In fact, Koh’s trip through northeast Japan was sponsored by All Nippon Airways as part of an advertising campaign targeting Southeast Asia. Having the star post photos and footage on her own account was designed to expand the campaign’s reach — with marked success, according to the official behind the ANA Holdings unit’s plan. Passenger figures are up, the person said, thanks to Koh.
For companies to sponsor and commission posts by such influencers is not a new strategy. But it has recently caught on in Southeast Asia. Influencer marketing now accounts for around 30-40% of companies’ social media advertising spending in Thailand, up from 15% or so three years ago, according to U.S. ad agency Ogilvy & Mather.

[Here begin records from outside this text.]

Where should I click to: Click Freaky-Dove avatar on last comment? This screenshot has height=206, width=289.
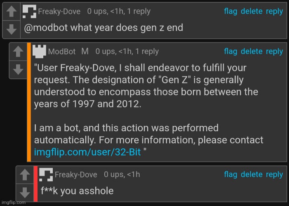46,175
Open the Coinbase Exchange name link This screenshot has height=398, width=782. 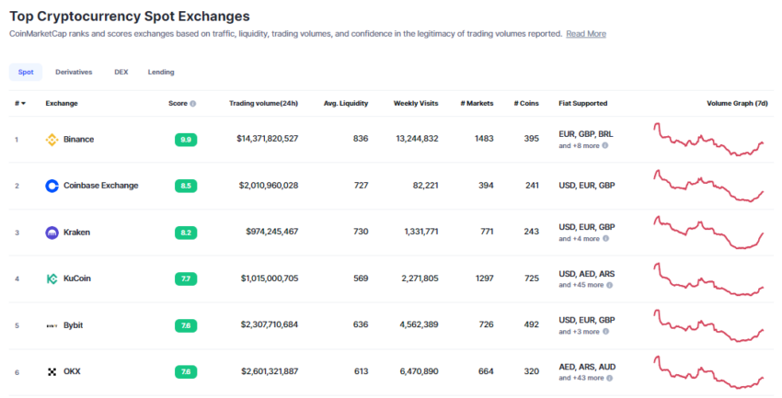pos(101,186)
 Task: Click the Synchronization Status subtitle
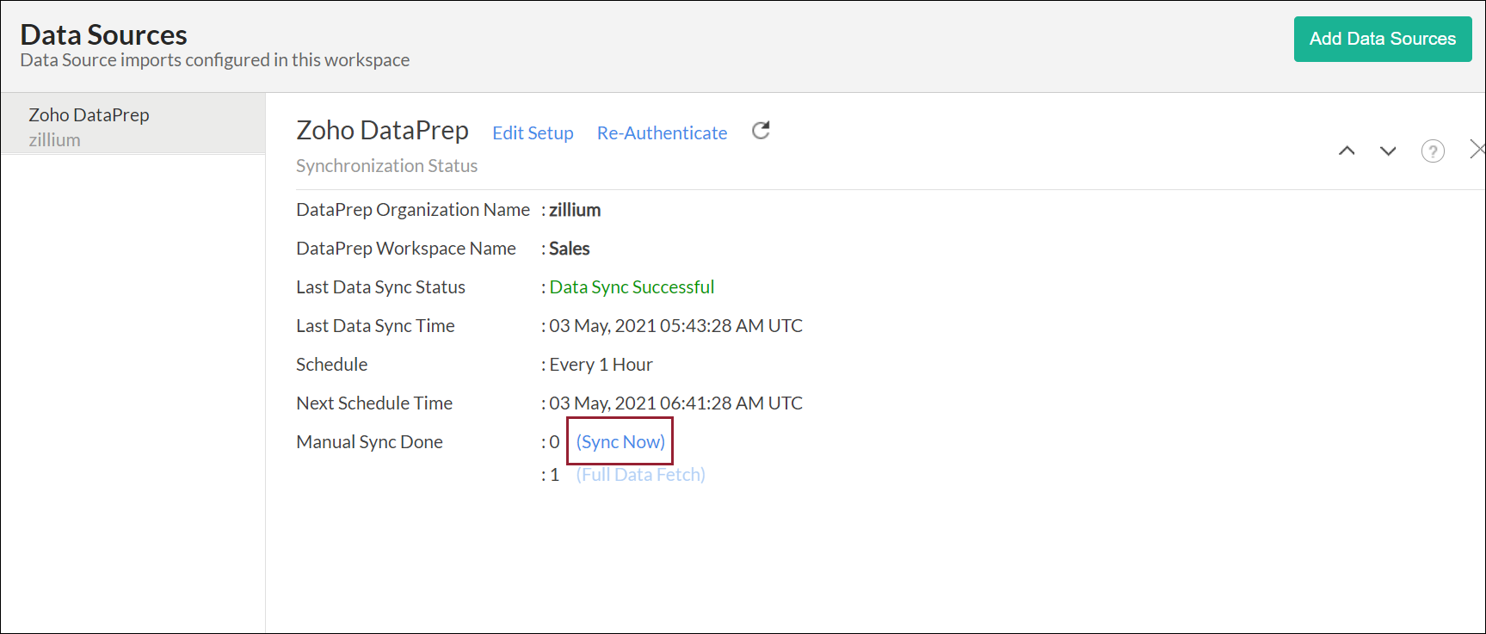[386, 166]
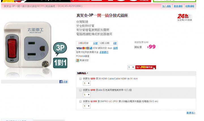The height and width of the screenshot is (121, 204).
Task: Click the VISA card payment icon
Action: 79,48
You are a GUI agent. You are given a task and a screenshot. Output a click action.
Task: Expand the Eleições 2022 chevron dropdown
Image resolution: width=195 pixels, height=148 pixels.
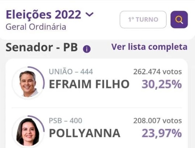pyautogui.click(x=89, y=15)

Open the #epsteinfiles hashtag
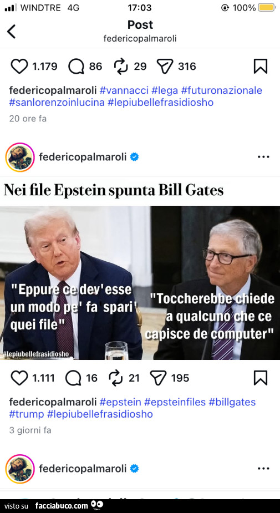pos(175,402)

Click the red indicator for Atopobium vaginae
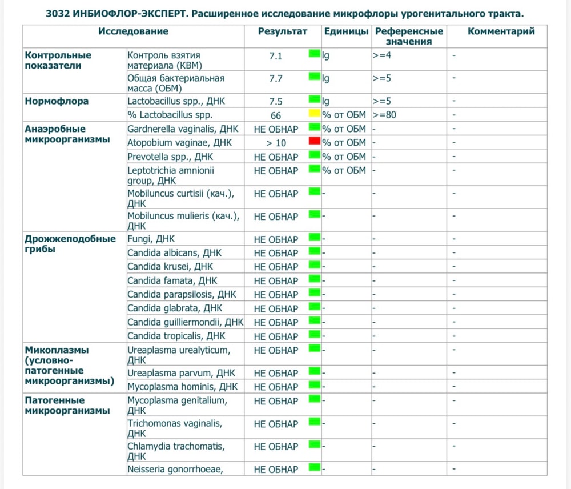(x=314, y=141)
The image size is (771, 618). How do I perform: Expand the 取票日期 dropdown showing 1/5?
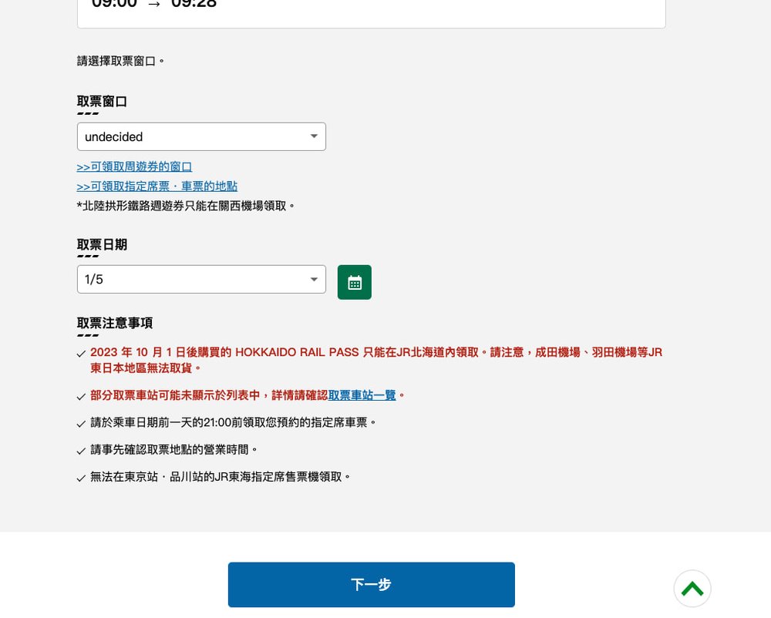[x=201, y=279]
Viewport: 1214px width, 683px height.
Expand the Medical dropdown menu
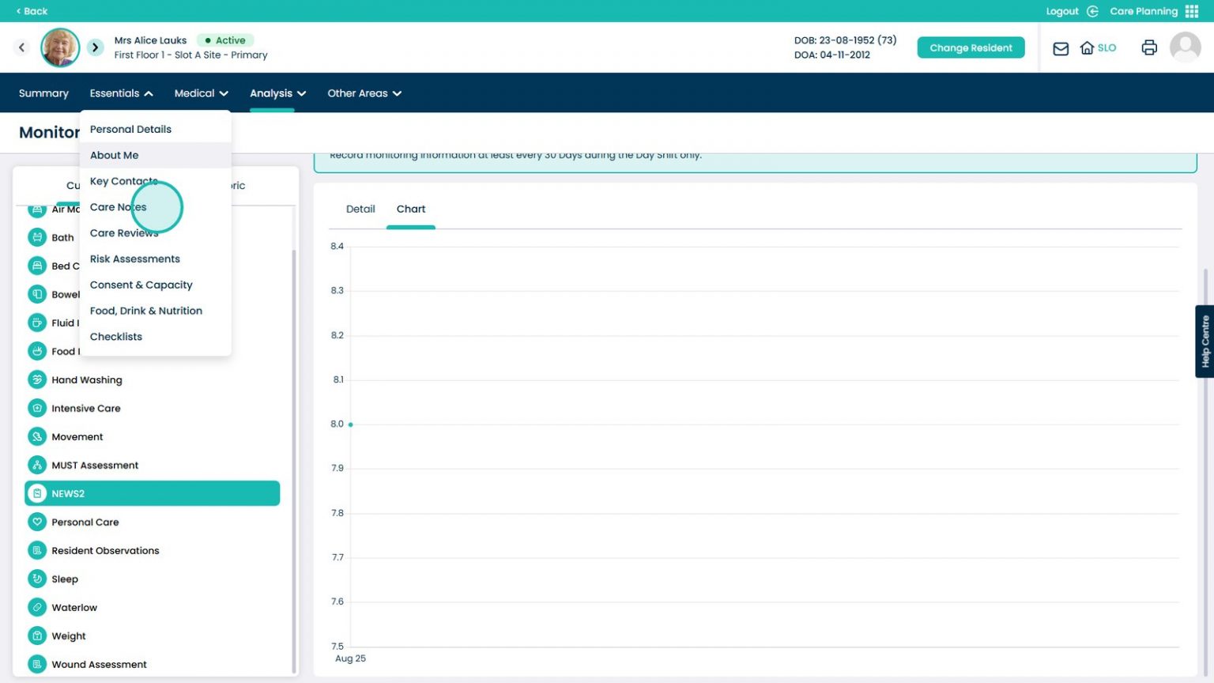pos(201,92)
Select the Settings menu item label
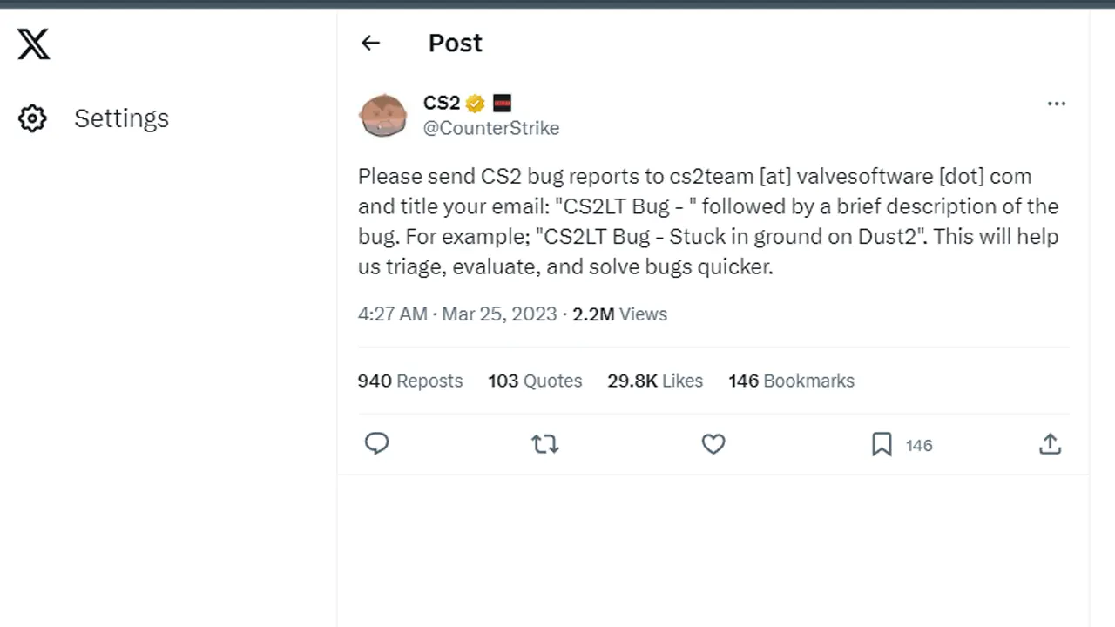 (121, 118)
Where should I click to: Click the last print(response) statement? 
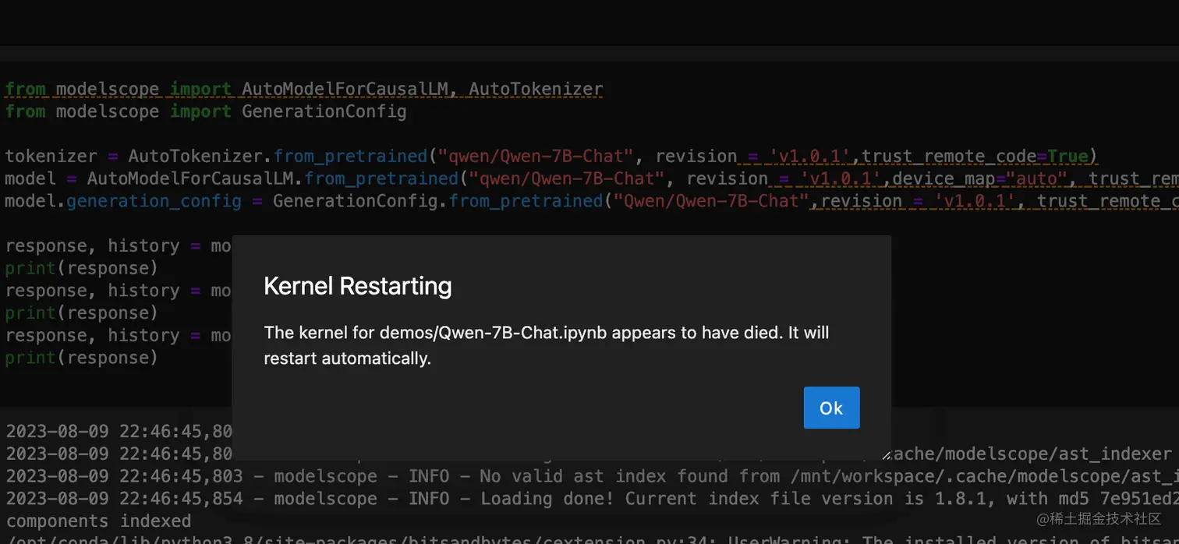click(x=81, y=358)
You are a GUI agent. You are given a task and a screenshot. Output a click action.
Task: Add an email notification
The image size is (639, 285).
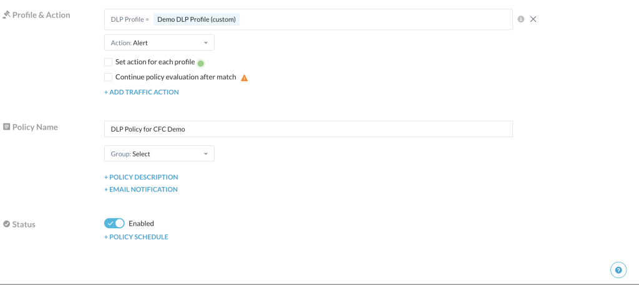(141, 190)
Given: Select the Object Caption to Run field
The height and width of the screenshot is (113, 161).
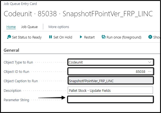Looking at the screenshot, I should pos(111,81).
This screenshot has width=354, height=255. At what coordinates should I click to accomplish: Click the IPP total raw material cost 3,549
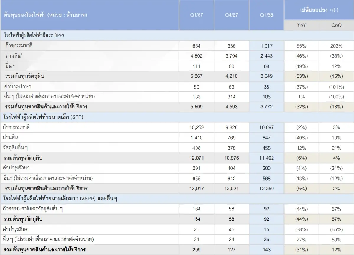[x=266, y=76]
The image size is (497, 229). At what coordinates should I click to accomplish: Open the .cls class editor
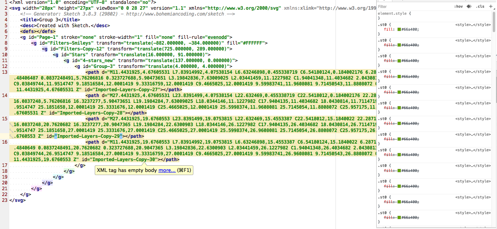[x=480, y=7]
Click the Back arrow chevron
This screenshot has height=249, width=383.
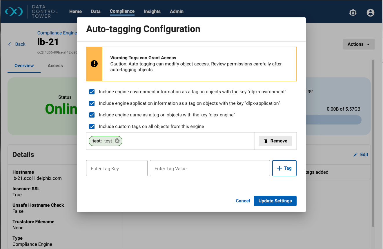point(10,44)
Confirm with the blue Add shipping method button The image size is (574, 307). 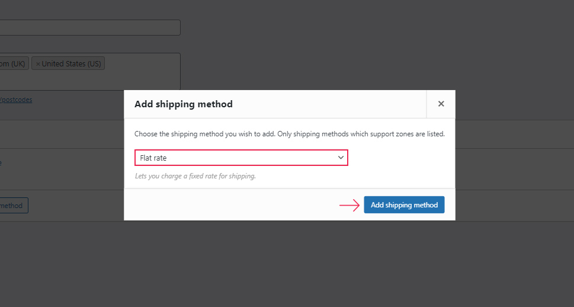404,205
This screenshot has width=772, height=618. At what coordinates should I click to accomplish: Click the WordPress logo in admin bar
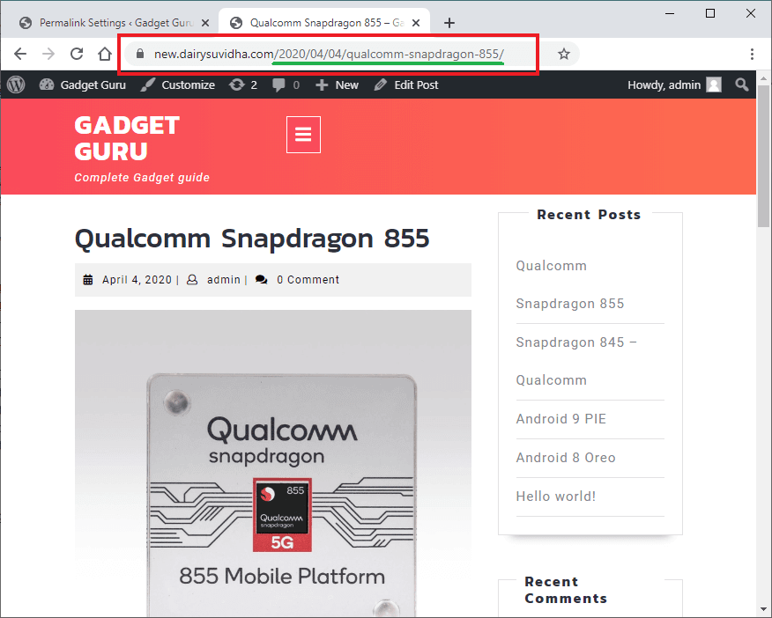[16, 85]
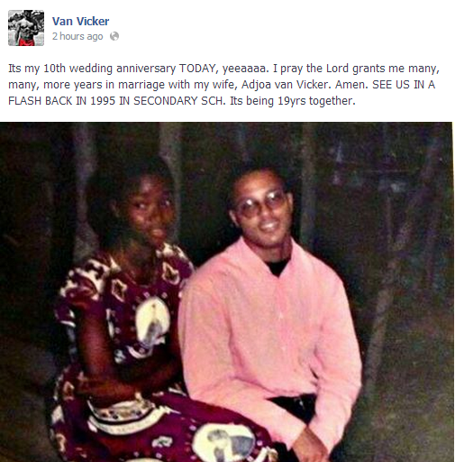The height and width of the screenshot is (462, 455).
Task: Open the Van Vicker profile name link
Action: (x=80, y=22)
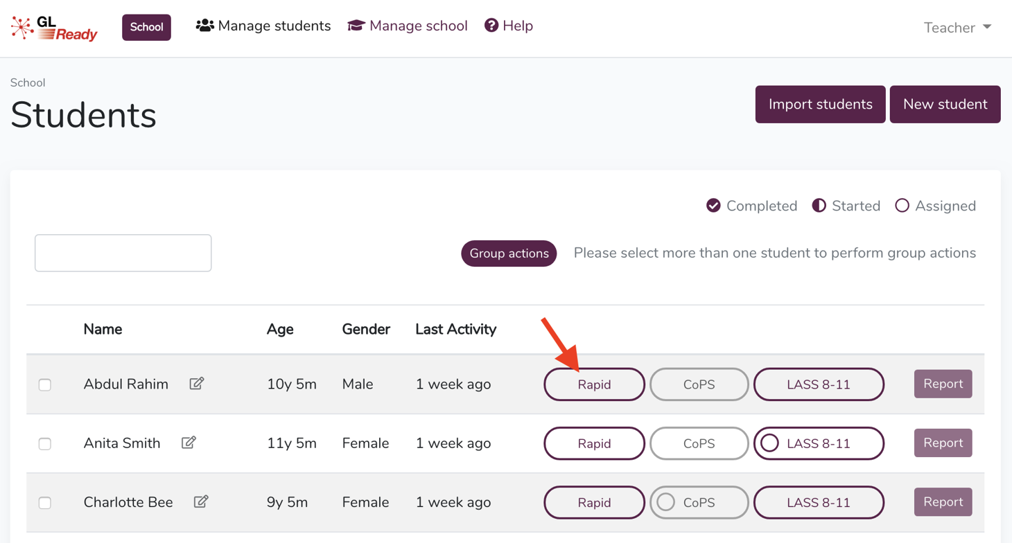Select Anita Smith's row checkbox

click(x=45, y=443)

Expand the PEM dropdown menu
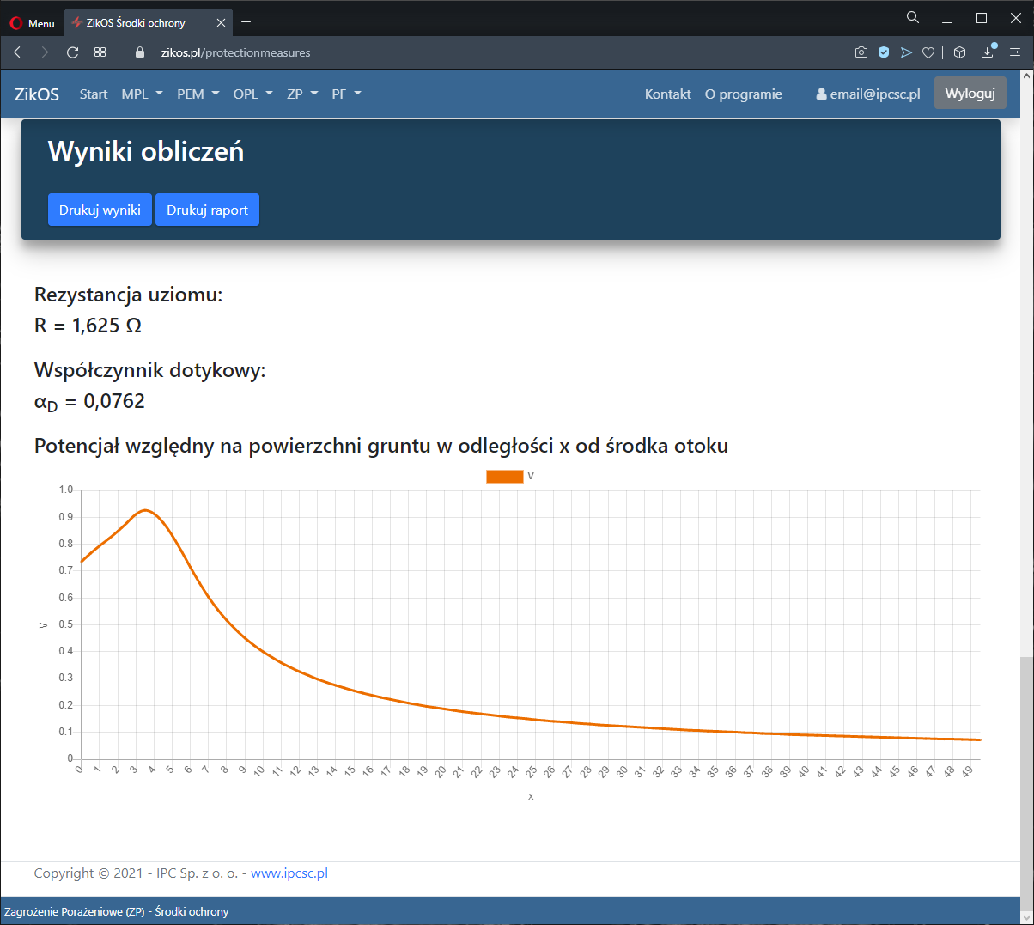198,94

While circulation of fashion and travel magazines is lower in Southeast Asia than in China or Japan, the growing popularity of smartphones is bringing more people there online and onto social media. Social media penetration in Brunei, Singapore, Malaysia, Thailand and the Philippines now tops 50%, according to British advertising agency We Are Social. Companies are betting that this trend, coupled with a willingness to take friends’ recommendations when shopping, makes sponsored content a potent advertising tool in Southeast Asia.
Lifestyle brand
Social media influencers and their followers are bound by common tastes and values. While advertisers lose some control over the content associated with their brand when they sponsor posts, they gain access to the poster’s influence and credibility with their fans, and give their products and services “a feeling of familiarity,” according to Goro Hokari, director of the Hakuhodo Institute of Life and Living ASEAN, which examines lifestyle trends in the Association of Southeast Asian Nations.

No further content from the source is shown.